Thinking back to before Franklin came along, to when Tara was the only one, it was hard for me to grasp how a person could ever have been so wrapped up in a child as I was, so that I seemed to breathe with the same lungs as she did and think the same thoughts and have the same heart pushing the blood through both our bodies, like Siamese twins. I remembered sitting on the carpet with Tara in our first house, when she was eight months old, so small and light to carry, her resting on my knee and the sun shining through the window on us and me turning the pages of one of those board books showing her bright pictures of trains and clowns, and knowing that I was everything to her. How could something like that change so much? You wish you could go back and start all over.

I thought about Tara and Franklin living with Irmgard, becoming her children, and Harlan forming a fourth party, all of them drawing strength from her wooden leg. It wasn't fair. I pictured Harlan at night, tenderly, reverently unstrapping the leg, light and hollow as a baseball bat, storing it—where? On the bureau? Under the bed? In a closet? I saw him lying down like a healer beside Irmgard, pressing his body up against her asymmetry. And I wished I had a defect that could be so easily removed and hidden from sight.

I did not know what I'd done with my life since I met Harlan in that diner when I was only twenty. While Harlan was growing as a teacher and building a professional reputation for himself and developing an intellectual vocabulary, and while my own children were learning and turning into people I didn't understand—Tara into a young woman I'd somehow lost track of and Franklin into this wise, centred child—what was I doing all that time? I was brooding about Art, wasn't I?

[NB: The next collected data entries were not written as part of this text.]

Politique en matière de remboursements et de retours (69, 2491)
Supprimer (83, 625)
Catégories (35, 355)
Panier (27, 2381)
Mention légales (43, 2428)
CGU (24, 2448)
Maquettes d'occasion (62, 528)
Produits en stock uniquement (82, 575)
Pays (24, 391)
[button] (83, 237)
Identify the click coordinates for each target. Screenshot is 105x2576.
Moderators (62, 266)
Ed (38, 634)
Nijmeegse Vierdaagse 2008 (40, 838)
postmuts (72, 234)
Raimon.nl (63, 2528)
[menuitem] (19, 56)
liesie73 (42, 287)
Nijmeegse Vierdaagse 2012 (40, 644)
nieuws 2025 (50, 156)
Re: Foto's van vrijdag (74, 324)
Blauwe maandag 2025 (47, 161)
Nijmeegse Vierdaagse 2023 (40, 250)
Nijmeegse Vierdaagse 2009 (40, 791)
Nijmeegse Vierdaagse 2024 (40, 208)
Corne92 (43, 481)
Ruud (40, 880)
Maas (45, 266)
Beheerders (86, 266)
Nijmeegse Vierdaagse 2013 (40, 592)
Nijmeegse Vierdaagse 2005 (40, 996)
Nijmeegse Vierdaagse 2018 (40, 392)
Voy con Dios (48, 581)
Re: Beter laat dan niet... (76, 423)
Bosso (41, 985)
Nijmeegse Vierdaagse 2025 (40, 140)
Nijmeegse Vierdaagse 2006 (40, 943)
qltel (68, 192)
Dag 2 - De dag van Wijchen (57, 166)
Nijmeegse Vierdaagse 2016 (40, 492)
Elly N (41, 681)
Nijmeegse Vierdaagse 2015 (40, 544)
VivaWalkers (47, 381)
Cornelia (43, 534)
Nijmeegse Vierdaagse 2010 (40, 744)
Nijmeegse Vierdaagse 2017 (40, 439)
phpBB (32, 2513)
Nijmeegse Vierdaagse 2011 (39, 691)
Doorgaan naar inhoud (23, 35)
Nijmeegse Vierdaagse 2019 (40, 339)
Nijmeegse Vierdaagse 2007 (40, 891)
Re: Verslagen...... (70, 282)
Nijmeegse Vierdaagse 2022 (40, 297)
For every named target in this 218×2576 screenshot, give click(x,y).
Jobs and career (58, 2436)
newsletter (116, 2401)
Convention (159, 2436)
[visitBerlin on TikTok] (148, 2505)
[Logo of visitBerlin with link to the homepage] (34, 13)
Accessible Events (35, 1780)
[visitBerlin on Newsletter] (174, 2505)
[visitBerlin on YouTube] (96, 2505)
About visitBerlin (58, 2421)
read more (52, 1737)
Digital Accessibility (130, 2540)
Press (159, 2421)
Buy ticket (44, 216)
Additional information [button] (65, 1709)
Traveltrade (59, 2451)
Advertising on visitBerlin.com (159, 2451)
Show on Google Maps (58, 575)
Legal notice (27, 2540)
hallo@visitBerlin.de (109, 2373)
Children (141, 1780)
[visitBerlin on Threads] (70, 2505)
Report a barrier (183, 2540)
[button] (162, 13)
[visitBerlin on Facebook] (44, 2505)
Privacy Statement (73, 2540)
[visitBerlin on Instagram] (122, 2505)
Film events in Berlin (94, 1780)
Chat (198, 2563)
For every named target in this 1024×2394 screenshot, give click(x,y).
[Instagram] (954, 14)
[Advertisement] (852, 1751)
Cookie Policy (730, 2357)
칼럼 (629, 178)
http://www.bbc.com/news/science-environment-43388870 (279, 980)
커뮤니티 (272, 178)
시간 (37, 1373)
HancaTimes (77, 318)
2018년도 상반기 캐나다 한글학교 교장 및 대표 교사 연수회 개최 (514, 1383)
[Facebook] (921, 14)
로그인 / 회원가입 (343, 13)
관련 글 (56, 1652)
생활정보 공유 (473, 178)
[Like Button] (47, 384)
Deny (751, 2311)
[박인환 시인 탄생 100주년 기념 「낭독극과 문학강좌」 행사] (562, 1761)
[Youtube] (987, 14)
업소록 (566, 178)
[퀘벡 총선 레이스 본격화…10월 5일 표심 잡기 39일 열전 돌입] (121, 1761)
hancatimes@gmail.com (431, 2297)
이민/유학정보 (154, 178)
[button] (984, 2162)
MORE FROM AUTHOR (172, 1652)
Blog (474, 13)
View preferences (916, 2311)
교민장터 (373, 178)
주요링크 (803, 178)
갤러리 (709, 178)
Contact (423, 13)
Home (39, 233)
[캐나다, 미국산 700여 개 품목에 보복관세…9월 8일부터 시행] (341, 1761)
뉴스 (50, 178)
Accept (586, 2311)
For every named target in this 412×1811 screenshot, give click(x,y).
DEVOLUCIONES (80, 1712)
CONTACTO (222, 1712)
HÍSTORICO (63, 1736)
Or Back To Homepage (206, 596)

All my married life I'd never questioned Harlan's reasons for picking me for a wife, even in my own mind, I was afraid to question them. I never thought about his reasons and maybe if I had I'd have tried to change myself a little into more the person he thought he'd married or the person he believed I could become.

I took the long walk home then, slowly retracing my steps of that morning. I arrived in our neighbourhood just after the schools let out. All the children were returning home between the high, square snowbanks and I thought: Franklin is not going to come walking up this street today.

Already dusk was falling. In the tall, narrow brick houses, lights were coming on. How many people, I asked myself as I passed these glowing windows, how many people in these houses are managing happiness? I wondered what they, my neighbours, would think, when they learned Harlan had left me, just as all along the street other wives and husbands too, depending on the case, had been abandoned. We take a twisted pleasure, don't we, in seeing life repeat certain painful patterns? We are fortified by the sad statistics of the heart.